Namun bukan berarti layar PMOLED sudah tidak digunakan lagi, beberapa perangkat wearable seperti smartwatch dan juga smartband berharga murah buatan vendor Tiongkok seperti Xiaomi masih menggunakan layar ini untuk menekan ongkos produksi. Menurut data dari IHS Markit, sebagian besar smartwatch yang dirilis hingga akhir 2018 masih memanfaatkan layar PMOLED. RitDisplay asal Taiwan adalah produsen terbesar untuk panel layar PMOLED dengan 22 persen pangsa pasar pada tahun 2018.

Sedangkan smartphone pertama yang menngunakan layar AMOLED adalah Nokia N85 yang diluncurkan pada bulan Agustus 2008, diikuti oleh Samsung i7110 pada bulan Oktober 2008. Secara kebetulan keduanya sama-sama menggunakan OS Symbian versi 9.3 dengan UI S60 rel. 3.2. Spesifikasi layar keduanya juga sama, dengan lebar layar 2,6-inci dan resolusi 240x320 piksel.

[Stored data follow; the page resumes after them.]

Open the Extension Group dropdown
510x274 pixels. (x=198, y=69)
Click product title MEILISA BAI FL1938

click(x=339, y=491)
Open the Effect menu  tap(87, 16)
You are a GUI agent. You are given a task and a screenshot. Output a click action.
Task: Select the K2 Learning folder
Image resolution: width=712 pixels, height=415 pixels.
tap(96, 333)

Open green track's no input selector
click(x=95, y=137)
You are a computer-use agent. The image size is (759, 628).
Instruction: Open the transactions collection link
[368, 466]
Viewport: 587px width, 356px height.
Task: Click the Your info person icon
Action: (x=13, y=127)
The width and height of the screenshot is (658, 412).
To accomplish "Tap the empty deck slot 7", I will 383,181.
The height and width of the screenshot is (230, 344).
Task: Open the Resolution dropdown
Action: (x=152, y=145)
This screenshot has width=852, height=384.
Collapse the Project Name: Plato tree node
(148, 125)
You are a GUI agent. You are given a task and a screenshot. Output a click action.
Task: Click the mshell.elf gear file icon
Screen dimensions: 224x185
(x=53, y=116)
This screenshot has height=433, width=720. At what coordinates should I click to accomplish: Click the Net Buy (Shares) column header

Beberapa tahun berselang, hingga pada perhelatan Mobile World Congress (MWC) 2010 di Barcelona pada bulan Februari saat Samsung untuk pertama kalinya meluncurkan Samsung Wave (S8500) yang merupakan ponsel pertama di dunia dengan layar kapasitif Super AMOLED dan juga smartphone pertama dengan OS bada yang dikembangkan oleh Samsung sendiri. Samsung Wave memiliki layar sentuh Super AMOLED seluas 3,3-inci dengan resolusi WVGA (800x480 piksel). Sebulan setelah Wave diluncurkan, Samsung meluncurkan Galaxy S yang pertama (i9000) dengan spesifikasi layar yang sama, namun dengan penampang yang lebih luas 4,0-inci.